J’ai pas mal bossé le chant au début parce que j’entendais des chanteurs qui cartonnaient pas mal et je me rendais compte que j’étais tout petit par rapport à eux. Je voulais comprendre les rudiments pour ne surtout pas me casser la voix. L’articulation, la respiration… J’ai pris six mois de cours, bien avant NO ONE, quand j’ai commencé à chanter avec mon premier groupe de hard-rock dans les années 80. J’ai travaillé ensuite tout seul pendant un an-un an et demi et c’est à peu près tout. Sauf pendant les prises en studio pendant l'enregistrement d’un album. Là oui, je bosse. Quand tu fais un album avec Fred Duquesne (réalisateur de « Propaganda » mais aussi guitariste de MASS HYSTERIA), il te fait bien bosser. C’est un perfectionniste, alors quand tu adhères à son mode de fonctionnement, tu sais que pendant trois semaines, il faut que tu sois au taquet. Ça me plaît, ça a un côté challenge et pas seulement dans la technique vocale mais aussi dans le texte. C’est vachement important d‘être à côté de quelqu’un qui peut te remettre en question sur ce que tu as écrit. La technique vocale, ça ne m’a jamais impressionné. Ce qui m’intéresse, c’est la façon dont un mec va interpréter son texte.

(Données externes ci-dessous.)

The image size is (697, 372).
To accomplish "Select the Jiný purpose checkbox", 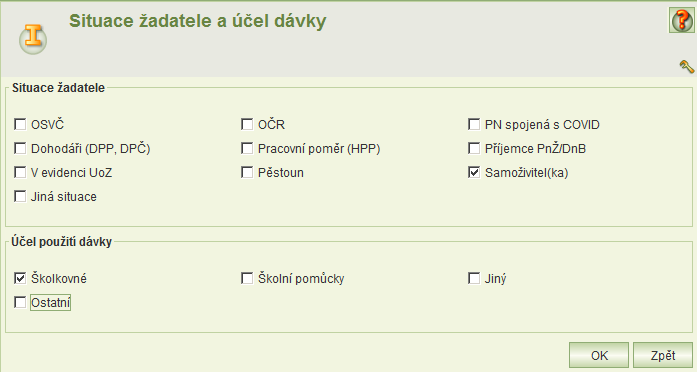I will click(x=474, y=278).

Pourquoi le chant et pas un autre instrument ?
Parce que ça correspondait à ma personnalité, mon caractère, mon côté instinctif. Et puis j’ai vite compris que c’était une place plutôt pas mal dans le sens où tu n’avais pas de matos à porter (sourire). Par contre, tu as d’autres responsabilités : il faut faire des bons textes, faire passer le message, l’émotion… Les autres musiciens du groupe ont aussi cette charge-là, mais c’est différent. Le plus difficile, c’est de trouver le phrasé, d’être crédible quoi. D’être en parfaite adéquation avec le ton de la musique.

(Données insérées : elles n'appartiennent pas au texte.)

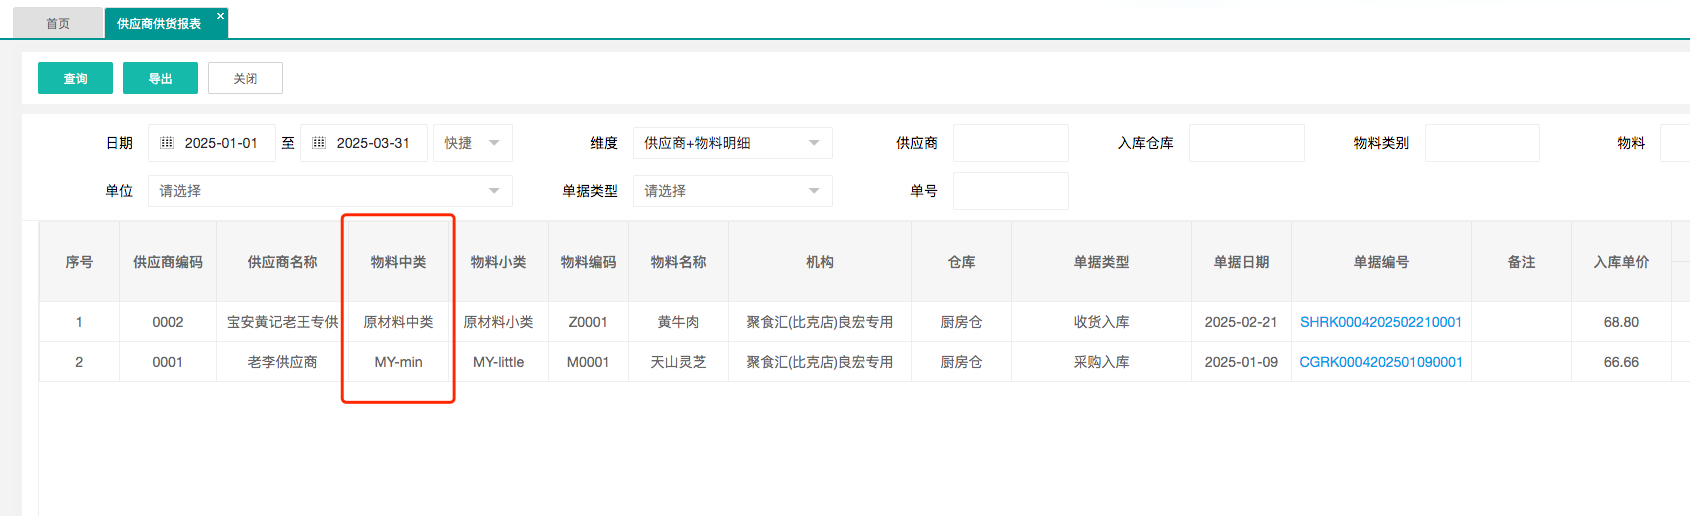1690x516 pixels.
Task: Open the 快捷 date shortcut dropdown
Action: (x=472, y=143)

Tu es paresseux pour quelque chose ?
Faire à bouffer, si je peux éviter… j’évite ! En fait, je veux bien faire mais j’ai peur de ne pas y arriver.
Le prochain NO ONE, c’est pour quand ?
On a déjà quelques ébauches de morceaux. Il y a une super bonne vibe, on s’est remis à bosser naturellement. Il y avait trop longtemps que l’on n’avait pas recomposé. Ça fait un an qu’on est en tournée et on ne compose pas sur la route, on n’a pas l’énergie ni la concentration. J’aime bien cette sensation de manque… Je pense qu’on devrait rentrer en studio à l’automne 2017. On est super exigeants avec nous-mêmes et ce n’est pas parce que « Propaganda » a reçu un super accueil que l’on peut se permettre de sortir n’importe quoi. Au contraire, il y a un vrai challenge pour faire encore mieux.